Even then, his voice had been calm.
Too calm.
“She just didn’t like what he did.”
The adults had stared at him like he was the one who had done something wrong.
Maybe he had.
He had stepped forward.
He had taken the blame.
And when they asked why—
He couldn’t answer.
Because the truth sounded ridiculous, even in his own head.
Because she looked like she would disappear if he didn’t.
He stopped walking.
The memory snapped, dissolving like smoke.
His jaw tightened.
That was a long time ago.
Five years in a facility designed to fix what was “broken.”
Five years of doctors asking the same questions.
Why did you do it?
Do you regret it?
Do you understand what’s right and wrong?
He had learned the correct answers.
He had learned how to sound normal.
That was enough to get him out.
But it hadn’t changed the one thing that mattered.
He still remembered her face.
Perfectly.
Every line.
Every shadow.
Every small, unsettling detail that made her feel less like a child and more like something… watching from behind one.
He had drawn her.
Again and again.
On blank pages.
On the backs of reports.
Inside his mind when they took everything else away.

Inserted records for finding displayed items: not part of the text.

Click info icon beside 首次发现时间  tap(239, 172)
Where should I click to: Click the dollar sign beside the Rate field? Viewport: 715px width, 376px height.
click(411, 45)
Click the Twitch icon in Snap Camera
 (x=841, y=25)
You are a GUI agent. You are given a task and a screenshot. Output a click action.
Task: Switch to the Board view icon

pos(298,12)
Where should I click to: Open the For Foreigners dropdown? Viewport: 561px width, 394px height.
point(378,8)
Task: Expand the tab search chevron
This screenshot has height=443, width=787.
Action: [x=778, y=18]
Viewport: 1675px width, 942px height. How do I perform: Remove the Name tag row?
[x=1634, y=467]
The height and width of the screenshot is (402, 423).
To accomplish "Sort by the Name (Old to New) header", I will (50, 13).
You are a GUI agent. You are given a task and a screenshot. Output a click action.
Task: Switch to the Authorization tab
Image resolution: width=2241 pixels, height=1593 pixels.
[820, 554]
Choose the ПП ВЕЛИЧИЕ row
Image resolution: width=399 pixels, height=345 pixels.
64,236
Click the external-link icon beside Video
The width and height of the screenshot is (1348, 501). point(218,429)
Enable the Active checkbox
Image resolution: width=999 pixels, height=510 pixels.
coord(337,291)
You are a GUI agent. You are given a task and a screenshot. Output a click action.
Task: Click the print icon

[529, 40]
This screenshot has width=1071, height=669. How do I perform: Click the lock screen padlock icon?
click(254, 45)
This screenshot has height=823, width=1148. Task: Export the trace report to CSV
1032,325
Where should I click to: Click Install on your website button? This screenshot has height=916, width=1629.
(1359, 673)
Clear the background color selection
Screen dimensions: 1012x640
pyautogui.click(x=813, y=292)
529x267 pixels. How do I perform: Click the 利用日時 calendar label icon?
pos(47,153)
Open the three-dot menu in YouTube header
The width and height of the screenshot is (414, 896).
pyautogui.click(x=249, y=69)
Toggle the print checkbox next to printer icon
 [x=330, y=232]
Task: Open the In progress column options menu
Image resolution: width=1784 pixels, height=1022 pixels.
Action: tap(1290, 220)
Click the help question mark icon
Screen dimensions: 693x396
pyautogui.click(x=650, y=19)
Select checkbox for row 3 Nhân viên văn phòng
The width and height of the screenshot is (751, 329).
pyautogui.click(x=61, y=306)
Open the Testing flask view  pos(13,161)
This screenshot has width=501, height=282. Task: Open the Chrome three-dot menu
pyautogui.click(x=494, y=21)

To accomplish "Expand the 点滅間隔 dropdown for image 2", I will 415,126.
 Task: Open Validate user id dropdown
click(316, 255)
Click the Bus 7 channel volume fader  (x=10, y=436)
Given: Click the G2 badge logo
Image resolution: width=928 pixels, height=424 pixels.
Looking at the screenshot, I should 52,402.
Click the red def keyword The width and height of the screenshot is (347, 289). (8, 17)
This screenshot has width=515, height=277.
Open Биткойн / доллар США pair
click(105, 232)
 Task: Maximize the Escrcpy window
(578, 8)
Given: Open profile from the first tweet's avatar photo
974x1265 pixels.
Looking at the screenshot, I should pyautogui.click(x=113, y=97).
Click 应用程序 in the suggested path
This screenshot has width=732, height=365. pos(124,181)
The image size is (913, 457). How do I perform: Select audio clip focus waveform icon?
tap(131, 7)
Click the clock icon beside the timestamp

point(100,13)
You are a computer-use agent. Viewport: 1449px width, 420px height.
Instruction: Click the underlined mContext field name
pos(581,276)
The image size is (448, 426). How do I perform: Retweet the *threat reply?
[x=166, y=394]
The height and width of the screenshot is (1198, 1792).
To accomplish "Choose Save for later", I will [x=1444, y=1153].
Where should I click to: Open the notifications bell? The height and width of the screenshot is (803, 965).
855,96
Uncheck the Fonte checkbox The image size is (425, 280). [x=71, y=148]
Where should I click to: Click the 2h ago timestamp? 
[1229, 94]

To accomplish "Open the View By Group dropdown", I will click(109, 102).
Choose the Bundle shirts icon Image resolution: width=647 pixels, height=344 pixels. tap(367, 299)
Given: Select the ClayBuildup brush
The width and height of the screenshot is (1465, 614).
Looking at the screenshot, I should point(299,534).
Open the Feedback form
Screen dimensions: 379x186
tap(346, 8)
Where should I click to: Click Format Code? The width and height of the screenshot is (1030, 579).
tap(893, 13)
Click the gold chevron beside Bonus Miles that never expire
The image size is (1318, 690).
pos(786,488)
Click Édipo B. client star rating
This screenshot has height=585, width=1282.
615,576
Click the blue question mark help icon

She was the only face he could draw.
The only one that ever came out right.
The servant’s car crawled behind him at a careful distance.
He ignored it.
Just like he ignored the world.
Because now that he was out…
Now that no one was watching closely enough…
There was only one thought that mattered.
Where is she?
His fingers flexed slowly, as if testing the weight of something invisible.
A habit he never quite lost.
A ghost of a motion.
If she was still the same…
If she still looked at the world the way she used to—
Then nothing had really changed.
Not for her.
Not for him.
A faint smile touched his lips.
Not warm.
Not kind.
Just… certain.
“I’ll find you,” he murmured under his breath.
The wind carried the words away, but the promise remained.
Heavy.
Unavoidable.
Inevitable.
And somewhere, far from the quiet road and the watching car—
A girl who loved birds stood beneath an open sky…
unaware that the past had just begun to walk toward her again.